● Task goal: Render as a Markdown table with columns "Row" and "Line" the part that opens with the line containing "Click the Invite button" and closes with the line containing "Click the window title path text", both included, omitting blank lines.

## Begin Recorded data

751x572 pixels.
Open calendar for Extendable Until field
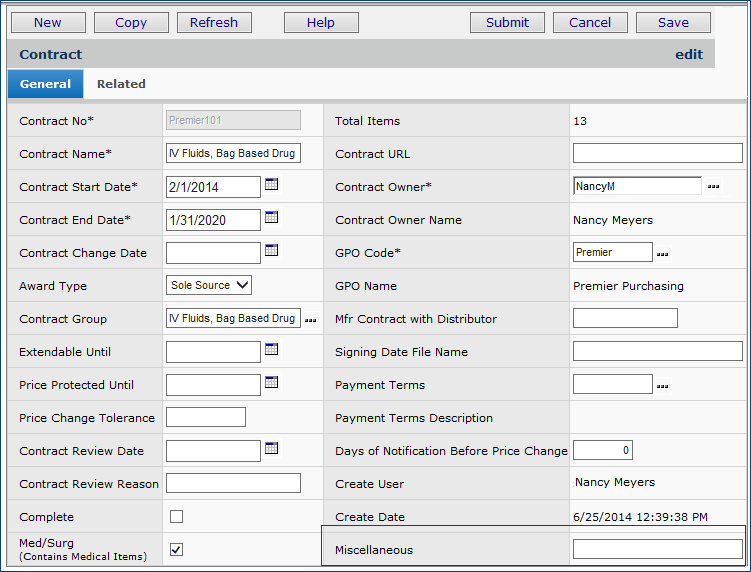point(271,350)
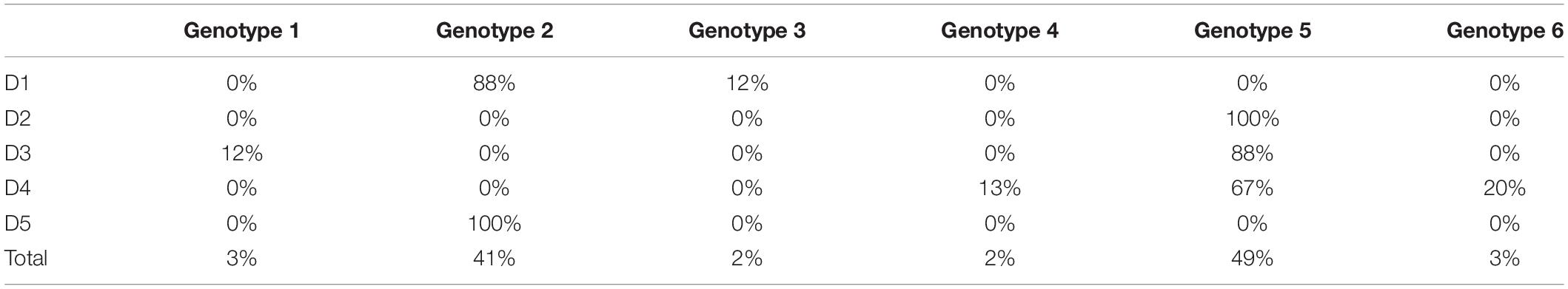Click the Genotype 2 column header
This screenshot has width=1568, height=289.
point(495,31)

## End Recorded data
## Begin Recorded data

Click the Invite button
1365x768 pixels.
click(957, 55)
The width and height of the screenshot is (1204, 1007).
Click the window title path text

## End Recorded data

● Solution to this problem:
| Row | Line |
|---|---|
| 1 | Click the Invite button |
| 2 | 1365x768 pixels. |
| 3 | click(957, 55) |
| 4 | The width and height of the screenshot is (1204, 1007). |
| 5 | Click the window title path text |